喜びの声
がちゃり、と軽いドアの開く音に、市川は物思いから抜け出した。ドアの向こうから演出部屋の光が零れ落ち、木戸監督の太めの身体がシルエットになっている。
新庄は噛み付くように叫んでいた。
「木戸さん! 絵コンテはどうしたっ? 今夜、絵コンテがないと……」
「判ってる……」
木戸は新庄の言葉を途中で遮り、曖昧な動作で、軽く手を振った。新庄は木戸の唐突な態度に、一歩だけ不審気に引き下がる。

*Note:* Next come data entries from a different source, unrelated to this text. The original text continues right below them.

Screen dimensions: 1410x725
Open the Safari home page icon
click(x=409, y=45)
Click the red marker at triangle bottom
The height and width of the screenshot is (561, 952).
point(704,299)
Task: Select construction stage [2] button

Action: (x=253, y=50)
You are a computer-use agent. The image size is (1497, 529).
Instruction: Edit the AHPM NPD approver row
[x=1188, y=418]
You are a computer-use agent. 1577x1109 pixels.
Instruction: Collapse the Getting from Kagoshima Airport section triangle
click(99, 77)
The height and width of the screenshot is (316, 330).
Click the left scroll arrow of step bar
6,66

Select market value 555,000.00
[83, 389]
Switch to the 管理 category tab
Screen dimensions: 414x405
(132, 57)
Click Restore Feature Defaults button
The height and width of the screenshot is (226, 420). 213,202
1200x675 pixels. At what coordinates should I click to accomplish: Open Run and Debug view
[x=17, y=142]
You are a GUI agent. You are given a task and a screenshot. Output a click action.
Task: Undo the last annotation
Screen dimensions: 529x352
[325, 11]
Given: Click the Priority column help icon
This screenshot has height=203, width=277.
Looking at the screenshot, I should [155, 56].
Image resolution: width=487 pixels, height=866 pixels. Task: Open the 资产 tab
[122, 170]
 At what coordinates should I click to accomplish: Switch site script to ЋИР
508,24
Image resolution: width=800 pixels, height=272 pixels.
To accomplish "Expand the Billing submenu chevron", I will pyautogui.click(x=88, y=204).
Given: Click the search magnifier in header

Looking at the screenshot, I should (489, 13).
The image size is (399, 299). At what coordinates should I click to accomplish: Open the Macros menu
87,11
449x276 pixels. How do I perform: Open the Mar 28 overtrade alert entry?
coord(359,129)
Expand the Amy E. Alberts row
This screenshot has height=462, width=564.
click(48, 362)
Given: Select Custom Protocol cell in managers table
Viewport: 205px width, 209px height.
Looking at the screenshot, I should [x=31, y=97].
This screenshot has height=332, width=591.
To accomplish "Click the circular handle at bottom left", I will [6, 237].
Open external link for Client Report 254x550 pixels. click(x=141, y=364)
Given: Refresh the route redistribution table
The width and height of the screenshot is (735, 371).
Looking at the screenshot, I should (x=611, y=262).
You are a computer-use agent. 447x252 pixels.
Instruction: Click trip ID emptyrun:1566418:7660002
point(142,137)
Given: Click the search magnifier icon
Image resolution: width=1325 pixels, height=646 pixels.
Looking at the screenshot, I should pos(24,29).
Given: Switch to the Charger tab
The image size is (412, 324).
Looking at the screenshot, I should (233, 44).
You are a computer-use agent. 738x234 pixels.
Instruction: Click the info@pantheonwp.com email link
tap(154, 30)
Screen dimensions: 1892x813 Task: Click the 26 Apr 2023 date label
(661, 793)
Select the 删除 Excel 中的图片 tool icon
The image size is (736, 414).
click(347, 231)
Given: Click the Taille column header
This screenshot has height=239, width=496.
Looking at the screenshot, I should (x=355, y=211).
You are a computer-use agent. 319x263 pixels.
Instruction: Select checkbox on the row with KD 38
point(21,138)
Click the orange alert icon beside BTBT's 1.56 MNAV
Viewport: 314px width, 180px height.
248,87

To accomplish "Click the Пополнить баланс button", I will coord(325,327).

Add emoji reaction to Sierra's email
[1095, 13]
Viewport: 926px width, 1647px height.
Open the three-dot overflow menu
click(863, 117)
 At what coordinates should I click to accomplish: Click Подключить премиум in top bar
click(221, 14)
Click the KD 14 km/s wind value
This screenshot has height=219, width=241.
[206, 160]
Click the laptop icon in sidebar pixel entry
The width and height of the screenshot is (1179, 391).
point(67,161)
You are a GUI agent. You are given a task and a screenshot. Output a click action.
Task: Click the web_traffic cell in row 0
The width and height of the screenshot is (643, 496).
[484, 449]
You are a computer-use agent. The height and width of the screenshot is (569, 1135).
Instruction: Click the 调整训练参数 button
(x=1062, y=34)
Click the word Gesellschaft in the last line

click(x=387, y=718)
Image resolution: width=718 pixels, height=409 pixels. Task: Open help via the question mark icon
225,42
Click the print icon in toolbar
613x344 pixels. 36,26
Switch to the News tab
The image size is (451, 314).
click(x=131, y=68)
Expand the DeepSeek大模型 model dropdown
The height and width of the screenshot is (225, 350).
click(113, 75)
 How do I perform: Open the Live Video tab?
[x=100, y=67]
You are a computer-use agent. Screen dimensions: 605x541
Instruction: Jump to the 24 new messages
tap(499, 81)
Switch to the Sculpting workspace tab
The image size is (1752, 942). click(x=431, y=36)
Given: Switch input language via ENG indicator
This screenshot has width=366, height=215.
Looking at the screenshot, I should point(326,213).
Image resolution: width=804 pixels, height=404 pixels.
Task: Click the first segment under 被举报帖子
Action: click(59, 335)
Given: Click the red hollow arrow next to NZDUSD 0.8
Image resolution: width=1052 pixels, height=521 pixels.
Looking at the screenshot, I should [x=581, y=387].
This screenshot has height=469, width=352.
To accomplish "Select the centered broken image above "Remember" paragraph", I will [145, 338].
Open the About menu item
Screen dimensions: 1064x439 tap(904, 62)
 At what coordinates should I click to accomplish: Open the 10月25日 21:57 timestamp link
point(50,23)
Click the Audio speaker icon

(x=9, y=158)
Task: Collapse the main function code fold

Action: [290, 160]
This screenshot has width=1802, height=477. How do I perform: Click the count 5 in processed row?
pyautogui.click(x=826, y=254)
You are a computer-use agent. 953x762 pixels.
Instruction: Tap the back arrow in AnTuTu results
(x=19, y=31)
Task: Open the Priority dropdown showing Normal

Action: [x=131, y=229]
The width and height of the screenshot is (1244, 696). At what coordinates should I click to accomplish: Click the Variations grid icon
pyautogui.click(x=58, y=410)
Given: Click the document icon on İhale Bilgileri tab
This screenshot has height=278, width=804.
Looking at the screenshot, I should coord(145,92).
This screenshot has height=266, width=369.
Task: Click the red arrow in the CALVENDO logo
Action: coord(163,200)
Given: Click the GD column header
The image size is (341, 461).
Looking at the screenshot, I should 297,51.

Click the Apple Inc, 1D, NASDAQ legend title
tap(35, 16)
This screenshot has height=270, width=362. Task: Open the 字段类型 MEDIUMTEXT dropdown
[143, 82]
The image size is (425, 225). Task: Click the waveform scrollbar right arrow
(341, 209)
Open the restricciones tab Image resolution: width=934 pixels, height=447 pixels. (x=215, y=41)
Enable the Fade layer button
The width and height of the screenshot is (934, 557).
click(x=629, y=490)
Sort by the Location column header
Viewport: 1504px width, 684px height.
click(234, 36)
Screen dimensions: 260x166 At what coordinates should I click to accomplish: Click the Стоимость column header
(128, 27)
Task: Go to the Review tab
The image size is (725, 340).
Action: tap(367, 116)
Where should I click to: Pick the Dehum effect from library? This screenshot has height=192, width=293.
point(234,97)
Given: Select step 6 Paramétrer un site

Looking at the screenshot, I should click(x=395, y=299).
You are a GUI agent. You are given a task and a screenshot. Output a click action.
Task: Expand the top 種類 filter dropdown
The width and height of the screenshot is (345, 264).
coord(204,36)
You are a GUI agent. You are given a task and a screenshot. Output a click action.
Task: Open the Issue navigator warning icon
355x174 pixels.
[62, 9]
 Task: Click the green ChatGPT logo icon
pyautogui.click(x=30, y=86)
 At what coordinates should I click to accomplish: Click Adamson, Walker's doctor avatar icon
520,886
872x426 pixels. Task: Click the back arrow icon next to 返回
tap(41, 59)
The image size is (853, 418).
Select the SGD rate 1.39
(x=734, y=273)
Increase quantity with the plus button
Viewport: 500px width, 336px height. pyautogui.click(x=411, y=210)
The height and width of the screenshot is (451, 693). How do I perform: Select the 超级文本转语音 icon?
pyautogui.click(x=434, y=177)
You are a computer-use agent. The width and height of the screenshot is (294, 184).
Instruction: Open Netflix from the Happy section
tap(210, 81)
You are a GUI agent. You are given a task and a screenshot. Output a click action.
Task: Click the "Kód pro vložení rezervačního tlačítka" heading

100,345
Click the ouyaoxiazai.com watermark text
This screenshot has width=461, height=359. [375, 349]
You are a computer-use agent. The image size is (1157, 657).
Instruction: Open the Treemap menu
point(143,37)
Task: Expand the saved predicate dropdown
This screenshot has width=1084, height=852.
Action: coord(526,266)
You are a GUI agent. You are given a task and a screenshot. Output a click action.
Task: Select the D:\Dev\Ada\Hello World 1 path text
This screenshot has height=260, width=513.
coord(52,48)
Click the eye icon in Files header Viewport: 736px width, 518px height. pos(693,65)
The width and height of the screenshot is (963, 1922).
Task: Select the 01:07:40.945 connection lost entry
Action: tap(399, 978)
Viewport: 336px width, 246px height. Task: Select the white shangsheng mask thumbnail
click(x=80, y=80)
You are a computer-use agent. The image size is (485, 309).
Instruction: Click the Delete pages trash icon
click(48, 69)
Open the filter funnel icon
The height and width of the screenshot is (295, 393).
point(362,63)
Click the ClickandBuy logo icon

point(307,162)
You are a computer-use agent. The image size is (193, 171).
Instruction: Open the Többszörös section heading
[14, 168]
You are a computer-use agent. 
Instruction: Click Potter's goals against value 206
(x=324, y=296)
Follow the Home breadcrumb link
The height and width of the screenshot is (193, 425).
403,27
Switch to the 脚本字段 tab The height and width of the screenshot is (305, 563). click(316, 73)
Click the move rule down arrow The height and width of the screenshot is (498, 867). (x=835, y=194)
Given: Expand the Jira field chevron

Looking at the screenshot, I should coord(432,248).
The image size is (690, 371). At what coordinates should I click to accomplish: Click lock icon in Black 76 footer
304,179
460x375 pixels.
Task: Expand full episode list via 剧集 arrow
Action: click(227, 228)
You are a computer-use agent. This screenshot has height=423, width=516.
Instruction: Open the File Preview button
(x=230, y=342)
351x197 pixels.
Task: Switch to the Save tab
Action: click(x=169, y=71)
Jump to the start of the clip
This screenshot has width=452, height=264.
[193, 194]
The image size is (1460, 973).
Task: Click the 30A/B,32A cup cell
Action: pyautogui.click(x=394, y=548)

「木戸さん。判ってるんだろうな? 今夜がデッド・ラインだって……」
「ああ、できているよ」
木戸は朦朧とした口調で答える。何だか、今まで、夢の中にいたような表情だ。
新庄は、ぱくぱくと何度か口を開閉させた。
「できている……だと? 本当かっ?」
驚きのあまりだろうか、掠れ声になっている。
「まあ、見てくれ」
相変わらず、漂うような動作で、木戸は演出部屋に引っ込んだ。
新庄は無言で、市川たちの顔を見やった。市川もまた、何が起きたのか、まるで見当もつかず、ただ無言で頷き返すだけだった。
軽く頷き返し、新庄は演出部屋に踏み込んだ。
新庄の後から、市川は、木戸の演出部屋へ入っていった。洋子の手は握りしめたままだ。ドアを潜る寸前、市川の視線は、屋上の一角を捉えていた。
何だろう、何が気になるのだろう?
改めて視線を集中させると、そこにあるのは、新庄がどこからか勧請したと称する、小さな祠があった。いつも新庄がお参りを欠かさない、神様が祀ってある祠である。
新庄の悲鳴のような叫び声に、市川はそれまでの物思いを振り払った。
「本当だっ! 絵コンテができているぞっ!」
新庄の喜びの声に、市川は慌てて演出部屋の中に身体を捻じ込む。